The purpose of this paper is to explore how multi-professional approved clinicians (MPACs), responsible for the care of patients detained under the Mental Health Act (2007), can…
Abstract
Purpose
The purpose of this paper is to explore how multi-professional approved clinicians (MPACs), responsible for the care of patients detained under the Mental Health Act (2007), can enable clinical leadership in mental health settings.
Design/methodology/approach
A questionnaire was completed by clinical psychology and mental health nursing practitioners in a mental health trust in the UK working towards or having gained approved clinician (AC) status, identifying barriers to implementation of the roles and enablers. Qualitative interview data were also gathered with psychiatrists, clinical psychologist and Mental Health Nurse ACs (three in each group).
Findings
There are a number of barriers and enablers of distributed leadership promoted by the MPAC role. Themes identified focused on enabling person-centred care, clinical leadership and culture change more broadly within mental health care. The AC role is supporting clinical leadership by a range of professionals, promoting patient choice by enabling access to clinicians with the appropriate skills to meet needs. Clinical leadership roles are promoting links between organisational priorities, teams and patient care, fostering distributed leadership in practice.

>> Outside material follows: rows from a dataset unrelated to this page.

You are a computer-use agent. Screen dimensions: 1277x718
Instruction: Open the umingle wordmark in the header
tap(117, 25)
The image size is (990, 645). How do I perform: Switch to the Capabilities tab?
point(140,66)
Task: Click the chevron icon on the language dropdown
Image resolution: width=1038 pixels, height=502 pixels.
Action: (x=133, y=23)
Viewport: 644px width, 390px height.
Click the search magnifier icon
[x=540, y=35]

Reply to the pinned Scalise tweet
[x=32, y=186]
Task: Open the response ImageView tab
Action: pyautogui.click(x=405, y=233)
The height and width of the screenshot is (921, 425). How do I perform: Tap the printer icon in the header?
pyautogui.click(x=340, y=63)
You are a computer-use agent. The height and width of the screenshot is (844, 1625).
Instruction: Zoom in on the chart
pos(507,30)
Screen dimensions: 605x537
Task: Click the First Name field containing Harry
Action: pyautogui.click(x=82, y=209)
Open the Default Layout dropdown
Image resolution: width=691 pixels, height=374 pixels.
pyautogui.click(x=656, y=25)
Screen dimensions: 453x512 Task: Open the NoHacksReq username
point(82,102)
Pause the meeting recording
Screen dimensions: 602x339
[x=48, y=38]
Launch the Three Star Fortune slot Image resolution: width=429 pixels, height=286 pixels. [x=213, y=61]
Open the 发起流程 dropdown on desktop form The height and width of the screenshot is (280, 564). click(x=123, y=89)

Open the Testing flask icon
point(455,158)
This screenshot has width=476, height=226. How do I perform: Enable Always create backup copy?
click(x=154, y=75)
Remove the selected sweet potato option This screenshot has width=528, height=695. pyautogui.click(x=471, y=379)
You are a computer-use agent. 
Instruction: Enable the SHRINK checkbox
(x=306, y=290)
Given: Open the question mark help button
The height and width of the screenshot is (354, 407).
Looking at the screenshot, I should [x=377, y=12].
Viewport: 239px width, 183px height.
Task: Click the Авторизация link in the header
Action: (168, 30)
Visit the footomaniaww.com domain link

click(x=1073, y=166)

Research limitations/implications
This project reflects the views of a limited number of practitioners within one organisation which limits generalisabilty.
Practical implications
Organisations need clear strategies linked to workforce development and implementation of the roles to capitalise on their potential to support clinical leadership and person-centred care.
Originality/value
This study provides initial qualitative data on potential benefits and challenges of implementing the role.